• Stars
    star
    162
  • Rank 232,284 (Top 5 %)
  • Language
    Python
  • License
    GNU General Publi...
  • Created about 7 years ago
  • Updated about 4 years ago

Reviews

There are no reviews yet. Be the first to send feedback to the community and the maintainers!

Repository Details

Python scripts preprocessing Penn Treebank and Chinese Treebank

TreebankPreprocessing

Python scripts preprocessing Penn Treebank (PTB) and Chinese Treebank 5.1 (CTB). They can convert treebanks to:

Corpus Format Description
constituency parse tree .txt one line for one sentence
dependency parse tree .conllx Basic Stanford Dependencies (SD)
word segmentation corpus .tsv first column for characters, second column for BMES tags, sentences separated by a blank line
part-of-speech tagging corpus .tsv first column for words, second column for tags, sentences separated by a blank line

When designing a tagger or parser, preprocessing treebanks is a troublesome problem. We need to:

  • Split dataset into train/dev/test, following conventional splits.
  • Remove xml tags inside CTB.
  • Combine the multiline bracketed files into one file, one line for one sentence.

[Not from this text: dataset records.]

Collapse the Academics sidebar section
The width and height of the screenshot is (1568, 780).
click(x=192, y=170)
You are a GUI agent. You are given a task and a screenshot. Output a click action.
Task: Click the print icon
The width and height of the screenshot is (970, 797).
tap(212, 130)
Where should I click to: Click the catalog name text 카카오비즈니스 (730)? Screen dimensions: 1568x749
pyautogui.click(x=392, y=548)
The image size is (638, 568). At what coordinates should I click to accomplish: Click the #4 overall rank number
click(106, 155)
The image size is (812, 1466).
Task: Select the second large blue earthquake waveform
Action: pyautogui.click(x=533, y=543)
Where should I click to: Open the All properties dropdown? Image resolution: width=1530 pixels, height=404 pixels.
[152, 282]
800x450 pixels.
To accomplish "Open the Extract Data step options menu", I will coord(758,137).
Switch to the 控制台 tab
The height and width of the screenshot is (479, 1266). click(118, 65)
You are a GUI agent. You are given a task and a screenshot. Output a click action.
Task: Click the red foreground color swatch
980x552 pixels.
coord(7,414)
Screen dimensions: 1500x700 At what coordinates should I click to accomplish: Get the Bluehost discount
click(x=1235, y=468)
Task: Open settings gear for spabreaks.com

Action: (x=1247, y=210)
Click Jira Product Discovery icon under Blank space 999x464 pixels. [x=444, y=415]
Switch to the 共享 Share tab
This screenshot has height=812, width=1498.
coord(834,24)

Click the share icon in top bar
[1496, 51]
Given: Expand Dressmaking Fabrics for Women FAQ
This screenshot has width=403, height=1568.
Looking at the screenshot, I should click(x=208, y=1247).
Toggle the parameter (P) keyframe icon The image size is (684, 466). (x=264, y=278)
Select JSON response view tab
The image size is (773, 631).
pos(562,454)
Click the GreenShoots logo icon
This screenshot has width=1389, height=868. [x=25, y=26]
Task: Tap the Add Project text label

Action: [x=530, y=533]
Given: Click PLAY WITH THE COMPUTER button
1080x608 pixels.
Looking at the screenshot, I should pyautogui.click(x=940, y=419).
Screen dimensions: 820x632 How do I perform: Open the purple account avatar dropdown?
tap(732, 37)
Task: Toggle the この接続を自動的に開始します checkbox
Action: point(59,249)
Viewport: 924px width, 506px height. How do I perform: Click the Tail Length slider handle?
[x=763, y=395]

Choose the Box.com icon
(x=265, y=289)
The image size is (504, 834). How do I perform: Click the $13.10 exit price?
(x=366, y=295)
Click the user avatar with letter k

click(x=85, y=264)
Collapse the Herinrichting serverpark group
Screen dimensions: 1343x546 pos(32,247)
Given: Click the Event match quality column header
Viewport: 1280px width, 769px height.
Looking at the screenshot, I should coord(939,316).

I wondered why there were no open-source tools handling these tedious works. Finally I decide to write one myself. Hopefully it will save you some time.

Required software

  • Python3
  • NLTK
  • Optional stanford-parser for converting to dependency parse trees

Overview

What kind of task can we perform on treebanks?

Chinese Word Segmentation

For CTB, segmentation corpus are split as per Jiang et al. (2009):

  • CTB Training: 001–270, 400–1151. Development: 301–325. Test: 271-300.

Part-of-Speech Tagging

  • PTB Training: 0-18. Development: 19-21. Test: 22-24. As per Collins (2002) and Choi (2016).
  • CTB The same with Chinese Word Segmentation.

Phrase Structure Parsing

These scripts can also convert treebanks into the conventional data setup from Chen and Manning (2014), Dyer et al. (2015). The detailed splits are:

  • PTB Training: 02-21. Development: 22. Test: 23.
  • CTB Training: 001–815, 1001–1136. Development: 886–931, 1148–1151. Test: 816–885, 1137–1147.

Dependency Parsing

You will need Stanford Parser for converting phrase structure trees to dependency parse trees. Please download the Stanford Parser Version 3.3.0 and place them in this folder:

TreebankPreprocessing
├── ...
├── stanford-parser-3.3.0-models.jar
└── stanford-parser.jar

OK, let's do it on the fly.

PTB

1. Import PTB into NLTK

Bracketed files parsing relies on NLTK. Please follow NLTK instruction, put BROWN and WSJ into nltk_data/corpora/ptb, e.g.

ptb
├── BROWN
└── WSJ

2. Run ptb.py

This script does all the work for you, only requires a path to store output.

$ python3 ptb.py --help 
usage: ptb.py [-h] --output OUTPUT [--task TASK]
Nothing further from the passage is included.